Exercise data
┄┄┄┄┄┄┄┄┄┄

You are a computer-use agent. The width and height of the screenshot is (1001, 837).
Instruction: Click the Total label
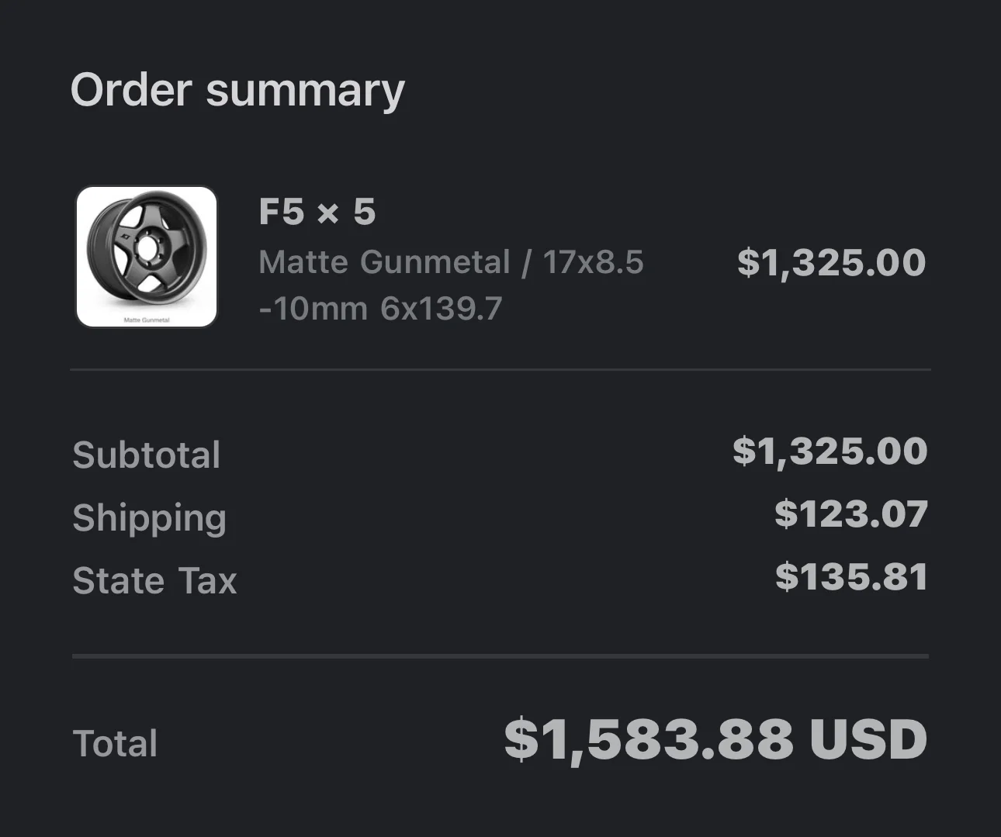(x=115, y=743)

┄┄┄┄┄┄┄┄┄┄

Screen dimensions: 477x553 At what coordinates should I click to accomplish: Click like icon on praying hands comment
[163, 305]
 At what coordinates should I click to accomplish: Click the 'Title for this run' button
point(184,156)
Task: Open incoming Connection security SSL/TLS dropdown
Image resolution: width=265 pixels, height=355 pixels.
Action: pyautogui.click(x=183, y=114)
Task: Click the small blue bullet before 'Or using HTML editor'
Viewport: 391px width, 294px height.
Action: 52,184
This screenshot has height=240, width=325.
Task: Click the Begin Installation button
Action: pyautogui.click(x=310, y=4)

┄┄┄┄┄┄┄┄┄┄

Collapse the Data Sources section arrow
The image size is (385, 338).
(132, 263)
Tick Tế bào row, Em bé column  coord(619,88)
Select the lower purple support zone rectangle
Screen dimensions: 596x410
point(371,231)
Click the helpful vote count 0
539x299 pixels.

┄┄┄┄┄┄┄┄┄┄

Requirement
Within the material above, extract exactly the lines that start at the line containing "Select the lower" and stop after the line containing "539x299 pixels.", and only those.

Exercise response
Select the lower purple support zone rectangle
Screen dimensions: 596x410
point(371,231)
Click the helpful vote count 0
539x299 pixels.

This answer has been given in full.